Passage shown »
ADHD Relationships: Overthinking Our Way to Love

Why I Wore Orange for My Wedding

I was so confident going into my second marriage that I wrote an article that got me into the Huffington Post about why I wore orange for my wedding, honoring a relationship where my quirks felt seen and appreciated—not just tolerated.  But their coming out as trans stirred up a bunch of unprocessed trauma and they literally became a different person. We’re still good friends and now they tell me that what really happened was that I created a safe space to allow them to be their full self and process all of the stuff that they had been suppressing over the years.

I guess when I look back on it, that’s actually a common theme my past relationships: seeing the best in others and seeing their potential opens up possibilities that maybe weren’t there before. Sometimes that leads to healing, sometimes to avoidance. I’ve learned that mirroring someone’s intense emotions doesn’t always create healthy relationships, and can often be draining over time.

Sharing From the Heart

Now that it’s been a few years since we split, and I’ve been taking a pause from dating for a while, I feel like it’s as good a time as ever to step back and reflect on what I’ve learned through three distinct stages of dating and two very different marriages—with a few surprisingly consistent themes throughout. Interestingly, I’ve come to notice that my connections & relationships have been about a month, six months or ten years, and very little in between. So one theme for sure is that I know fairly early on if something is NOT working for me, but now I’m working on how what really makes them sustainable and not draining.

Requirement » Write out the stretch of the ADHD relationships post from "I was so confident" through "over the years.".

Given information »
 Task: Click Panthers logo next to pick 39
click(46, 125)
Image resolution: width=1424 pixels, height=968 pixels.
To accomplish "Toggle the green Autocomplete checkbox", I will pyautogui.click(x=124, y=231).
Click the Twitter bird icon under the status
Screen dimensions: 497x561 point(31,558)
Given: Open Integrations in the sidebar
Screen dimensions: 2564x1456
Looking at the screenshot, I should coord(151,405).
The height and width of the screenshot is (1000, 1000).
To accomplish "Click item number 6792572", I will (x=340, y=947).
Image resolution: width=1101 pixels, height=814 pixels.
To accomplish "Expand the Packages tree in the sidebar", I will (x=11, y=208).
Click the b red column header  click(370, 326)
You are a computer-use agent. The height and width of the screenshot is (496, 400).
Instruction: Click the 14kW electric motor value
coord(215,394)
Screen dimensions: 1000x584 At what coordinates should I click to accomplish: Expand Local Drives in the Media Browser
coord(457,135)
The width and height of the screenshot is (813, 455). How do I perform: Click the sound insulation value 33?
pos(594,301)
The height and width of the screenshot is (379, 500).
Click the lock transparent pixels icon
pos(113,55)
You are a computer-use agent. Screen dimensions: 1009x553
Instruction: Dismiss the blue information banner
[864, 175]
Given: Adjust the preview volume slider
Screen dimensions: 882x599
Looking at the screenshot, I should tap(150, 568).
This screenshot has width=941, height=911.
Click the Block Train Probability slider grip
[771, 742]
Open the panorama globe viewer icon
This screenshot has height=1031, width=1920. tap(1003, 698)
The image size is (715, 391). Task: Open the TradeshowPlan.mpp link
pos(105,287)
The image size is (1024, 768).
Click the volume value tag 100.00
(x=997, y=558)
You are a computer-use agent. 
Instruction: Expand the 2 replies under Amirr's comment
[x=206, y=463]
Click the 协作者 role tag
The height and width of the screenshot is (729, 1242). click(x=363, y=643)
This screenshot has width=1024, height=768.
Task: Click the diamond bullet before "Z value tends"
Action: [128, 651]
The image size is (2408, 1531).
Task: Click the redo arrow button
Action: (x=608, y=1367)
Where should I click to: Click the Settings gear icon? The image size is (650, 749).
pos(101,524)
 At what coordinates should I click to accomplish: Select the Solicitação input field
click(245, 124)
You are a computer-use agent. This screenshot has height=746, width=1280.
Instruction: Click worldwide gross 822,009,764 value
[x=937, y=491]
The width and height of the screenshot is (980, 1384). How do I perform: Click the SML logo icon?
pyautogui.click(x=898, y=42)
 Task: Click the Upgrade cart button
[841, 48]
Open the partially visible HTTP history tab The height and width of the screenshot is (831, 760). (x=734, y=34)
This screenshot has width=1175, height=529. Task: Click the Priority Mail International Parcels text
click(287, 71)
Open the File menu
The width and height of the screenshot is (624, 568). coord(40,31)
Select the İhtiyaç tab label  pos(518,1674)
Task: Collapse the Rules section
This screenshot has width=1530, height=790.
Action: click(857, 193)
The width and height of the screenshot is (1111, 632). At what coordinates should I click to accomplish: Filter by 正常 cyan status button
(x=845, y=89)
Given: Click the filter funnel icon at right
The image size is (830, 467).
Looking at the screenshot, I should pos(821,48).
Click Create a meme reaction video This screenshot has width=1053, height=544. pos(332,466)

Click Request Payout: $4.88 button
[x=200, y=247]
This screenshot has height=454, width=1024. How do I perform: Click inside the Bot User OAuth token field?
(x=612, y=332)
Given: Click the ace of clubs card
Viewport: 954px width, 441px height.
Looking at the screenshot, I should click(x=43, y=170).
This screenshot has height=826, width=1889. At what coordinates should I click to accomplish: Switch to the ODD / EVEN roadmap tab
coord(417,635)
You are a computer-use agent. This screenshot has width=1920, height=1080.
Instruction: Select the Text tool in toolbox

Written reply »
I was so confident going into my second marriage that I wrote an article that got me into the Huffington Post about why I wore orange for my wedding, honoring a relationship where my quirks felt seen and appreciated—not just tolerated.  But their coming out as trans stirred up a bunch of unprocessed trauma and they literally became a different person. We’re still good friends and now they tell me that what really happened was that I created a safe space to allow them to be their full self and process all of the stuff that they had been suppressing over the years.